That sounds like an incredible experiencce. Go for it! Will you need a babysitter? ‘Cause Princess Mindy has tons of vacation time available. ha ha!
There’s a way.
No, I don’t know what it is.
Well, when I was at vicar school one of my fellow students gave birth half way through the course, and from then on attended all residentials with the infant Elspeth firmly attached…Why not ask? They can only say no!
when one of our babies was an infant i wanted to take a several day workshop in stonecarving. (i cared deeply about calligraphy back then and this was a workshop on calligraphy and stonecarving.) bob took vacation time and brought the baby to the conference every day during my lunch break so i could nurse him/her. it took great effort but it seemed important at the time so we did it.
also i helped lead an adult retreat a month or so after our second baby was born. the retreat committee helped work it out so i could bring her along on the retreat and folks helped me care for her during the sessions and she slept in my room at night. i’m w/ keith on this one. There IS a way.
Do it!
This sounds like a great opportunity! I’m with Keith — there’s a way to make this work, however, I am not at all sure what it is.
I hope you can do it!
I went on a weekend women’s retreat with breastfeeding #2 Son when he was still pretty young. We made it work. I probably didn’t get the benefit of being “on retreat” that some of the participants did, but I got to be where I wanted to be.
Go for it!
How do the dates fit in with the maternity leave?
I can’t speak from being a mother, but if you think you would regret not being there, then I would see if you could make it happen.
Let me reiterate once again: do it! I began a run for statewide plitical office when StrongOpinions was 6 weeks old. She traveled with my in a Snugli front pack, and I would duck out of meetings to feed her. When she got a bit bigger, I had dome help at home and we coordinated the schedule. It was not easy, but it was also not impossible.
Hello? Where is the voice of reason out in the blogoverse? The consoling “Don’t worry, there will be other opportunities”? Honestly, that’s what I was expecting!
But I admire everyone’s pluck. I myself thought when I first read about it, “Come hell, come high water, I’m doing this,” but I tend to bite off more than I can chew. Or maybe just more than I *should* chew. So I was ready for some reigning in, some sympathy and hairpats: “Maybe next time, dear.”
Songbird, unless the babe is quite early, I plan to come back before Palm Sunday-ish. Early April. This event is the end of March, toward the end of maternity leave.
The options as I see them are:
1. commute from home and bring the babe with me during the day
2. stay at the conference and have the baby with me (this presupposes single rooms or an understanding roommate, and I’m not sure either one is in my control)
3. arrange for a nanny for her at home and make frequent use of the breast pump.
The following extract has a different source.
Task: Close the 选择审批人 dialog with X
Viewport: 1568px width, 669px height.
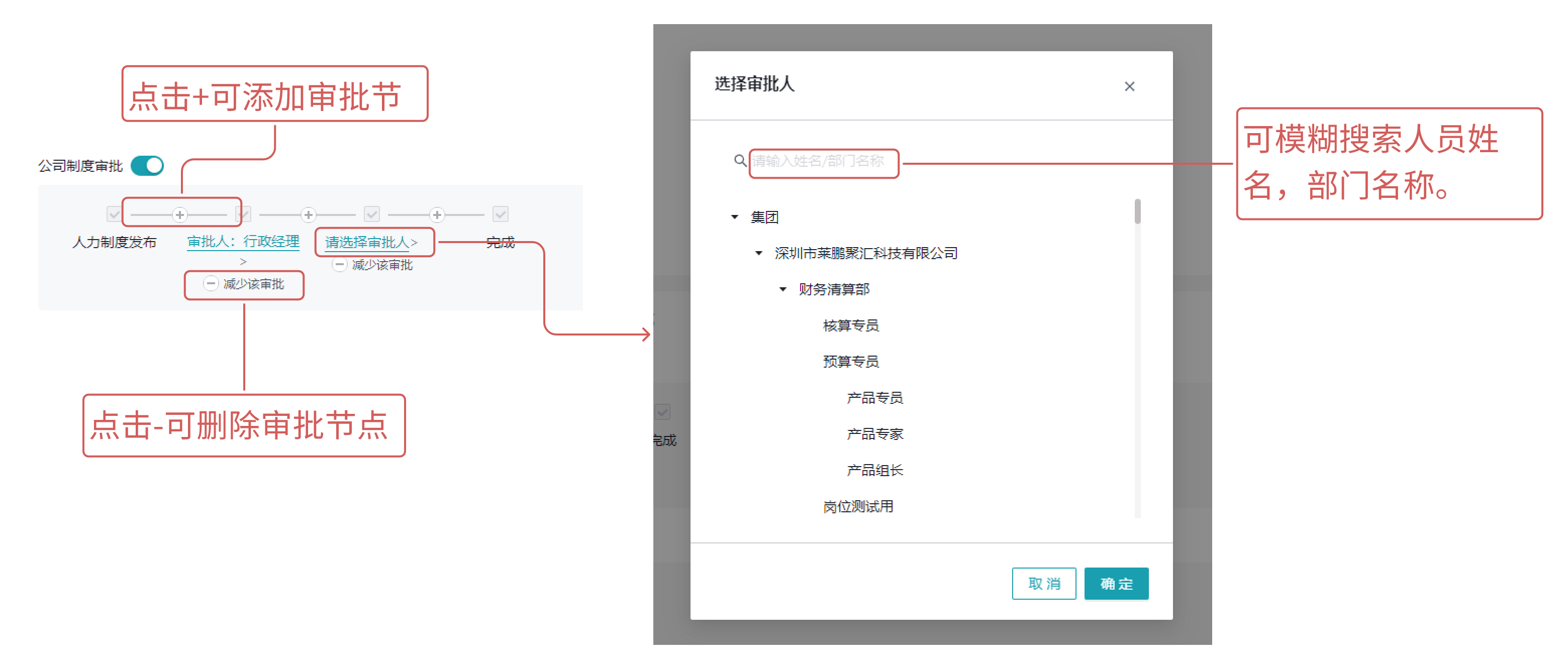Action: pyautogui.click(x=1129, y=86)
Even if I commuted with her every day, it might still be good to have a room there for naps and downtimes. A nanny/backup person would also help even if she’s with me. All of this assumes that she has the temperament for being carted around like this. I think C would have been OK (remember the week of call process activities when she was 5 weeks?), and she was even sleeping 7 hours a night at that point, but kids are different.
Oh, and I have to actually be accepted. Registration is limited, doncha know. I’m thinking I’ll apply, because what’s the harm in applying? But do I wait to work out the details in the event that I’m accepted? Or let them know up front?
Email me with the details. If it works into my schedule and they take me, too, I’ll room with you and help with the baby. Sleep is over-rated.
I’m for real.
I couldn’t find this on the regular calendar, though, so it must be a secret type of conference.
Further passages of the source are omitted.